Summary. The paper introduces M-singularities for smooth maps from 4-manifolds to surfaces, with critical locus a circle contained in a single fiber. It claims that the monodromy around an M-singularity is a crosscap transposition in the mapping class group of a non-orientable surface. M-fibrations are defined as maps whose only singularities are M-singularities, and relations among crosscap transpositions are shown to realize such fibrations on non-orientable 4-manifolds. Handle decompositions of the orientation double covers are studied, with explicit descriptions of attaching circles and framings for the two 2-handles arising from an M-singularity. This is used to construct a closed non-orientable 4-manifold admitting an M-fibration but no Lefschetz fibration. Singularity-theoretic properties of the local model, including infinite A_e-codimension and an explicit stable perturbation, are also discussed.

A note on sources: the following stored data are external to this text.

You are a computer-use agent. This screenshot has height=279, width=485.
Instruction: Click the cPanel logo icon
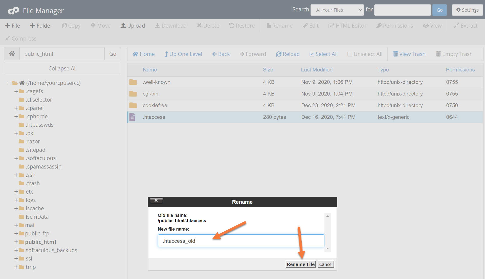(x=13, y=11)
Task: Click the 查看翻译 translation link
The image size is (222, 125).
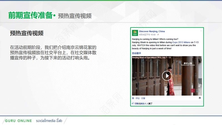Action: pyautogui.click(x=136, y=53)
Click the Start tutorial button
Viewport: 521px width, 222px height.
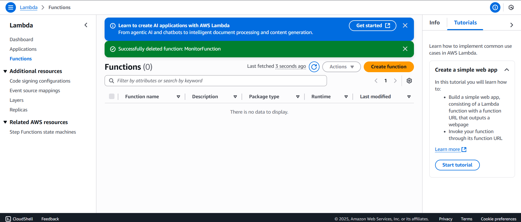point(457,165)
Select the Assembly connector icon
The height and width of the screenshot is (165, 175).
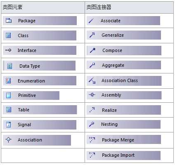tap(92, 95)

Significance. If the central identifications hold, the work extends singular fibration theory to non-orientable 4-manifolds by realizing crosscap transpositions via a new singularity type. The explicit handle descriptions in the double cover and the example manifold distinguishing M-fibrations from Lefschetz fibrations provide concrete tools and distinctions useful for 4-manifold topology and mapping class group applications. The singularity analysis adds a local model with infinite codimension that may inform stable map theory.

major comments (1)

[singularity-theoretic properties paragraph] The paragraph on singularity-theoretic properties of the local model: the claim that the explicit stable perturbation induces precisely the crosscap transposition monodromy (without extra critical points or changes to the non-orientable fiber structure) is load-bearing for the monodromy identification and all subsequent constructions. The local equations and perturbation are stated to be compatible with the global mapping class group computation, but the bridge from local stable map to the precise action on the surface (or its fundamental group) and the two 2-handles in the double cover is not verified in sufficient detail to confirm no extraneous attaching data is introduced.

minor comments (2)

[introduction] Clarify the precise definition of the mapping class group action used for non-orientable surfaces early in the manuscript, including how crosscap transpositions are generated.
[local model discussion] Add a diagram or local coordinate chart for the stable perturbation of the M-singularity to aid readability of the local model.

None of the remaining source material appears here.